• _Stated exercise 1_
List each distinct username that posts in the freezer thermostat thread.
• _Stated exercise 2_
Write out the part of the freezer thermostat thread starting at "## Hippy (9/7/12)" and ending at "## Wimmig (9/7/12)".

• _Document section_
'''

# Thermostat Or External Temp. Controller



## micblair (9/7/12)

Hi, just purchased a 215L Fisher Paykel chest freezer with a view to convert it to a keezer. As far as I can tell I have a couple of options:

Replace the current thermostat with one from a fridge or aftermarket thermostat (http://negergy.com.au/products/freezer-to-fridge-conversion) 

or;

Install a temperature controller.

From what I could imagine, the digital controller gives you a reasonably accurate read-out of what the temperature is however I'm not so keen on having a cable/probe interrupting the seal on the freezer by using this type of modification.

Just would like to hear peoples opinion or advice, on both options. 

Cheers


----------



## Hippy (9/7/12)

Replacing the thermostat with a fridge one is a good idea as running a freezer as a fridge with the original thermostat will shorten the life of your compressor. The temp contoller will also give you better control. The probe wire is very thin and you will find with the weight of the lid on it there will be negligable leakage.


----------



## Wimmig (9/7/12)

God i love how keen they are to point people to fiddle with mains power devices. The guy below on ebay has been flogging the same piece of kit for years and does pretty well from it.

http://stores.ebay.com.au/Freezer2fridge?_trksid=p4340.l2563


----------



## micblair (9/7/12)

'''

• _Given information_
'''

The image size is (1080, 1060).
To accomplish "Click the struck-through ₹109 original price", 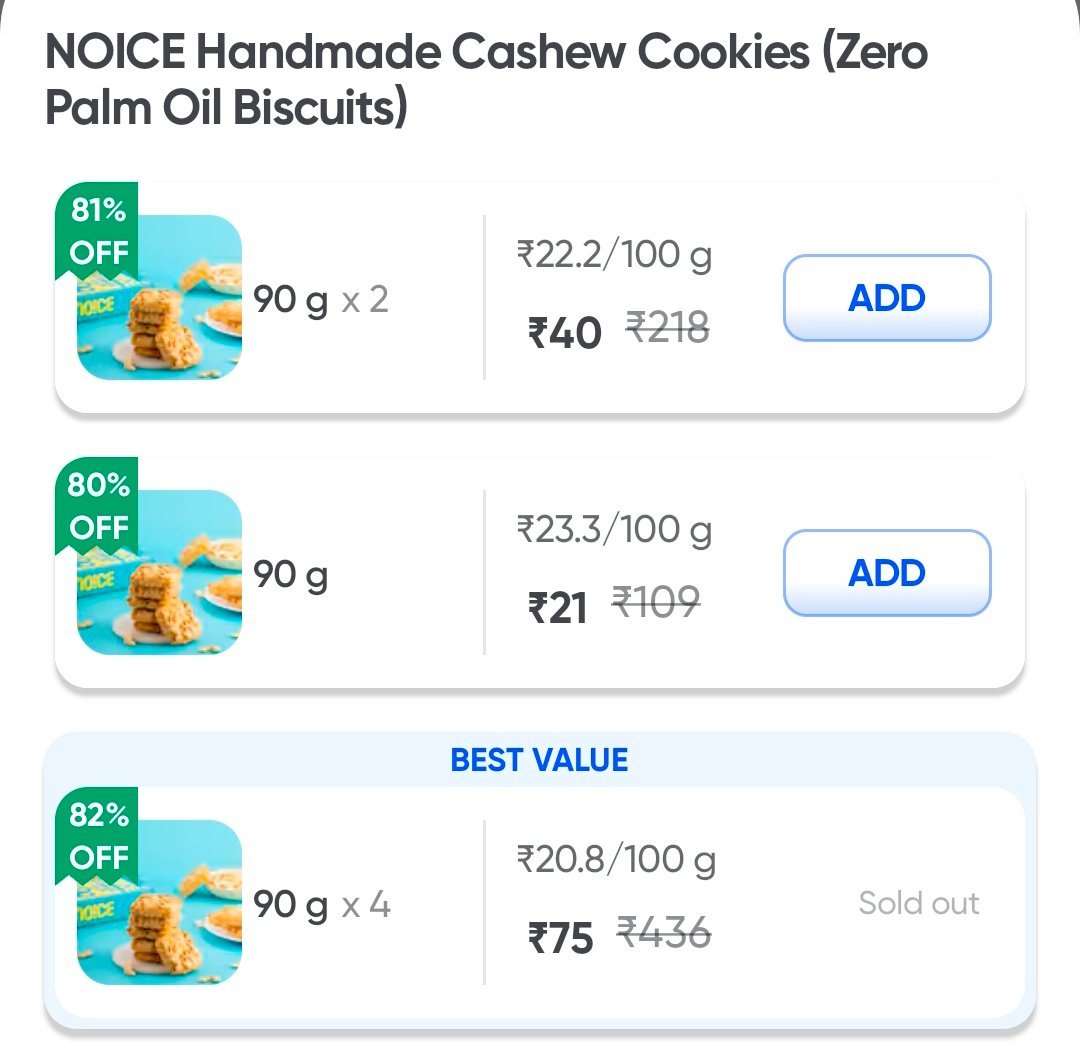I will 656,602.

'''

• _Correct answer 1_
micblair
Hippy
Wimmig

• _Correct answer 2_
## Hippy (9/7/12)

Replacing the thermostat with a fridge one is a good idea as running a freezer as a fridge with the original thermostat will shorten the life of your compressor. The temp contoller will also give you better control. The probe wire is very thin and you will find with the weight of the lid on it there will be negligable leakage.


----------



## Wimmig (9/7/12)